First, a mainline denomination, the Presbyterian Church (USA), allowed a small entity within its bloodstream called the Presbyterian Frontier Fellowship, which now raises more than $2 million per year specifically for frontier missions. Then the Baptist General Conference declared that its denominational goal was to reach the Unreached Peoples. YWAM declared the same thing and inaugurated a new major division to pursue that goal. In 1989, at Singapore, one of the leading speakers at the 1980 conference, Thomas Wang, at that time the Executive Director of the Lausanne movement, convened a meeting. This meeting, like the 1980 meeting, emphasized mission agency leaders. Out of this meeting came the astounding, globe-girdling AD2000 Movement with the amplified slogan, “A church for every people and the gospel for every person by the year 2000.” The addition was not essential, being technically redundant but it helped those who did not quite realize the strategic significance of a “missiological breakthrough” whereby a truly indigenous form of the faith was created—and would then be available for every person.

At that Singapore conference were some highly placed Southern Baptists. Although they had attended the 1980 meeting, this one must have pushed them further because soon one of the most significant “events” in the entire story of Unreached Peoples took place: their entire International Mission Board decided to bring the cause of Unreached Peoples into their organizational center.

Once that happened it was like the icing on the cake.
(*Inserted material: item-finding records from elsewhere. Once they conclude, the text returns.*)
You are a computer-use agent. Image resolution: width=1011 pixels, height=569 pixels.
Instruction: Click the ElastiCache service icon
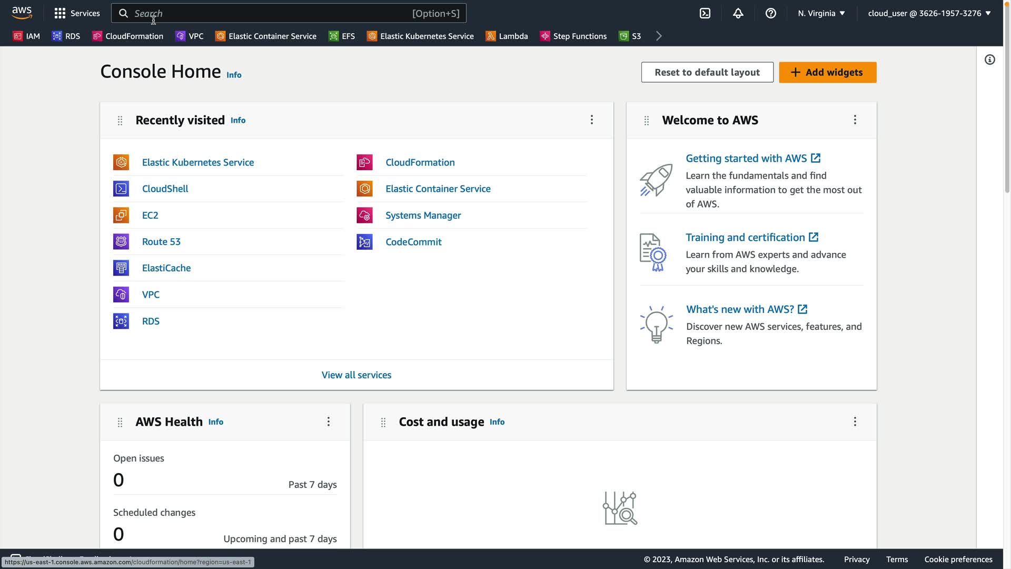point(121,268)
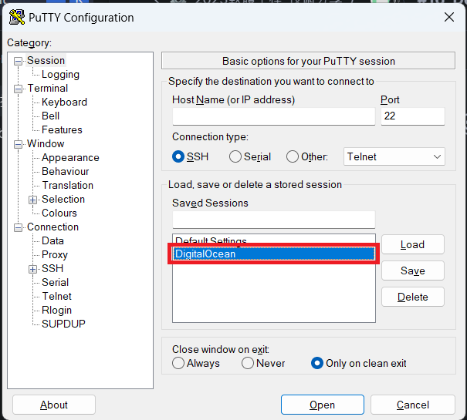The width and height of the screenshot is (467, 420).
Task: Expand the Selection tree node
Action: pos(33,200)
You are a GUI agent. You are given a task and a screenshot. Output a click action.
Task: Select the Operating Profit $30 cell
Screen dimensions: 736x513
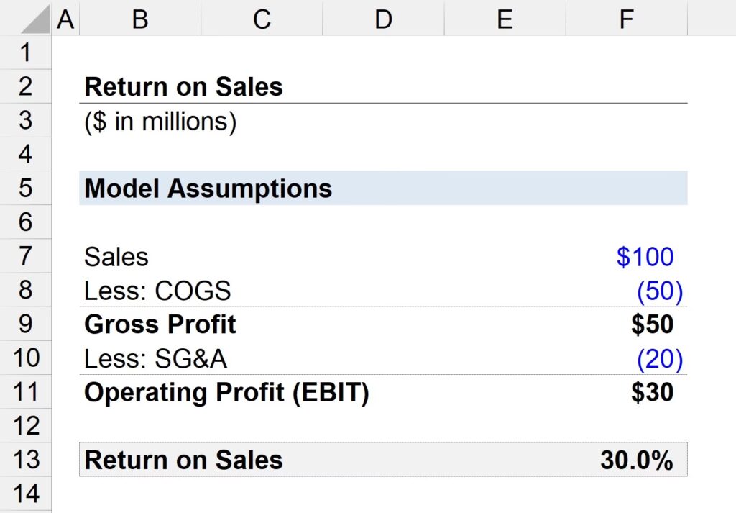tap(651, 392)
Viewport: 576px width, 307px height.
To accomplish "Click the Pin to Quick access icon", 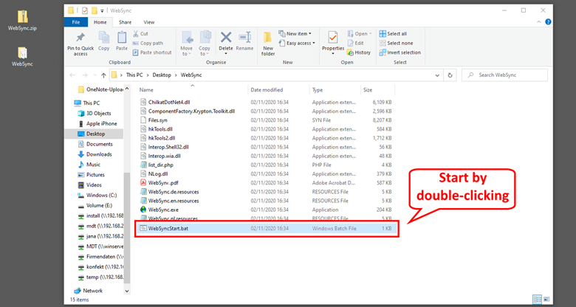I will (x=80, y=38).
It was now no longer possible for any mission to consider the Unreached Peoples a mere marginal issue.

I remember talking with an International Students' leader about the significance of choosing to work on campuses with precisely those students representing Unreached Peoples rather than with just any foreign students. They began to compile a list of high priority student origins.

On and on. With many different voices now speaking of ethno-cultural frontiers instead of countries, languages or individuals, a huge, significant strategic shift had taken place all across the mission world.

Back to the Bible

Embarrassingly, the Bible has all along talked in terms of peoples not countries. Now its basic perspective was becoming clearer. Speaking of Biblical perspective, another major contribution to the rising interest in the Unreached Peoples has been the nationwide Perspectives Study Program. In 2004 it enrolled some 6,000 students with classes in 130 places in the USA alone. By then it had been adapted into a version for India, Korea, Latin American, etc. It became more popular in New Zealand than in the USA!

Okay, the issue has been clarified, but the implications and implementation have yet to go. Japan, for example, still only has a very small decidedly “Western” church movement. Scholars say there is not yet a true missiological breakthrough to the Japanese. If that's true, they are still an unreached people because despite the presence of churches in their midst there is no truly Japanese form of the faith.

The same is true for India. The strong, fine, but relatively small church movement in India is still highly “Western” although now millions of believers exist outside that movement among people who have retained much of their Hindu culture.

So also for Africa where there are now 52 million believers in 20,000 movements which do not easily classify as forms of Western Christianity. This is a good thing but it is profoundly confusing for those who do not realize that a true “missiological breakthrough” almost always produces a church movement considerably different from what might be expected, just as Paul's work was very difficult to understand for Jewish believers in Christ, or Latin believers to accept Lutherans, Reformation style churches to accept Pentecostals, Charismatics, etc.

Thus, the rapid growth of our faith across the world is mostly a movement of new indigenous forms of faith that are substantially different from that of the missionary. Thankfully the unique cultures of Unreached Peoples are now being treated with greater seriousness despite the added complexities!

In this we rejoice as the explosion continues!